I was shy. As a child, I held up my hand for people to kiss me. Don’t get too close. The walls were up. Brick. Glass. Hard. Protection. If they didn’t get close, they couldn’t hurt me. As I got older, people judged me as reserved. Cold. Snobby. I was not. Never. I was scared. Afraid of getting hurt. Lacking self-esteem. Did Not Believe In Myself. Gregger did. He pounded it into my head. I just didn’t get it. He’d tell me I could do anything, be anything. He tried to convince me I was worth more than I made myself out to be. I never believed it. I believed him. Just not “it.” I tried. I’m getting it now. I wish I could tell him. But I think he knows. I hope he does. I hope he knows what he did for me. Gave me the strength to be “me.”
I was always somebody else’s “something or other.” “Nancy and Buddy’s” daughter, “Greg’s wife,” “Adam, Ryan, and Ashley’s mom.” I never really thought about it until now. Growing up, it was, “who are your parents?” Living in Scottsdale, it was, “What do you do?” I was either, “Greg’s wife” or the “kid’s mom.” We owned the businesses, but they were all Gregger, not me. Don’t get me wrong. I loved my roles. I loved who I was. I just never realized, I was never just me.
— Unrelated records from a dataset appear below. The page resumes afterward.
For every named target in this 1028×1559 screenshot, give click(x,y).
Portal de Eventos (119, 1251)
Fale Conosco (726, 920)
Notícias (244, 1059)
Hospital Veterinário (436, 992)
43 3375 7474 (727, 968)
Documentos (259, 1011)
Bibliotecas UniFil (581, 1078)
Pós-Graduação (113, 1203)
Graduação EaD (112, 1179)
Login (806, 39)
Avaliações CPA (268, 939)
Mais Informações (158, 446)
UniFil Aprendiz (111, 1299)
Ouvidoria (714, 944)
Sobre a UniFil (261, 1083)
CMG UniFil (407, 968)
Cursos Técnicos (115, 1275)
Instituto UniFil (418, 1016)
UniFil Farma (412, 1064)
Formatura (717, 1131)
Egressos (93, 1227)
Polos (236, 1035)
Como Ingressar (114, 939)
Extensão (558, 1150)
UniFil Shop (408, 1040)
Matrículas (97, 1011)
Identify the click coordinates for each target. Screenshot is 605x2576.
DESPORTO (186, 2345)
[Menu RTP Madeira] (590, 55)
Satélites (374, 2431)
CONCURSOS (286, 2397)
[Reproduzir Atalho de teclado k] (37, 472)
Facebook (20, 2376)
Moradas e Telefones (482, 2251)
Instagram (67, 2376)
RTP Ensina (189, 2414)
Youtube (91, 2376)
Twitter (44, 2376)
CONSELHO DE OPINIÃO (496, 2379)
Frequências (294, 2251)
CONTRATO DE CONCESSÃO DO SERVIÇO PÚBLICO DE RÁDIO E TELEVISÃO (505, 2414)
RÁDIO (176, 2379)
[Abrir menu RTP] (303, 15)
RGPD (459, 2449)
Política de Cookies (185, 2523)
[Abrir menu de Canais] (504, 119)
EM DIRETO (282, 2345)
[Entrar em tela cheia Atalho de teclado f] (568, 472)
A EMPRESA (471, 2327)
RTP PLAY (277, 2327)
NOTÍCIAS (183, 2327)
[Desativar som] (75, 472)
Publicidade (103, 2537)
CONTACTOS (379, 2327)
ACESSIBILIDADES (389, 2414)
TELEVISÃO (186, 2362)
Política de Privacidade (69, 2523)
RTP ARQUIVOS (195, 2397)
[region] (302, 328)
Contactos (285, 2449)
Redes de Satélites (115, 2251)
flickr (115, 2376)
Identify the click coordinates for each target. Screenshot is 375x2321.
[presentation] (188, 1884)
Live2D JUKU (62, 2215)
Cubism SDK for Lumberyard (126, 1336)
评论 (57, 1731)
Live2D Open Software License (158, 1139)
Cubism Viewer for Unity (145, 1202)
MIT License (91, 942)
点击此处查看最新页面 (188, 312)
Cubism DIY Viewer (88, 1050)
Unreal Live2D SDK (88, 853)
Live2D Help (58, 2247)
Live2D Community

But moving to a new city, I was just Mikki. No background. No baggage. No walls. Whatever I handed out was up to me. I wear my heart on my sleeve. You know that. I don’t hide. My thoughts. Emotions. The good. Bad. Ugly. Sad. I tell it all. So I’ve put it out here too. People see me for me. I tell my story. And then I move on. A new beginning. The walls have come tumbling down. And it feels so good. Thank you Gregger. For teaching me. For loving me. For believing in me. I carry you in my heart. Every. Single. Day.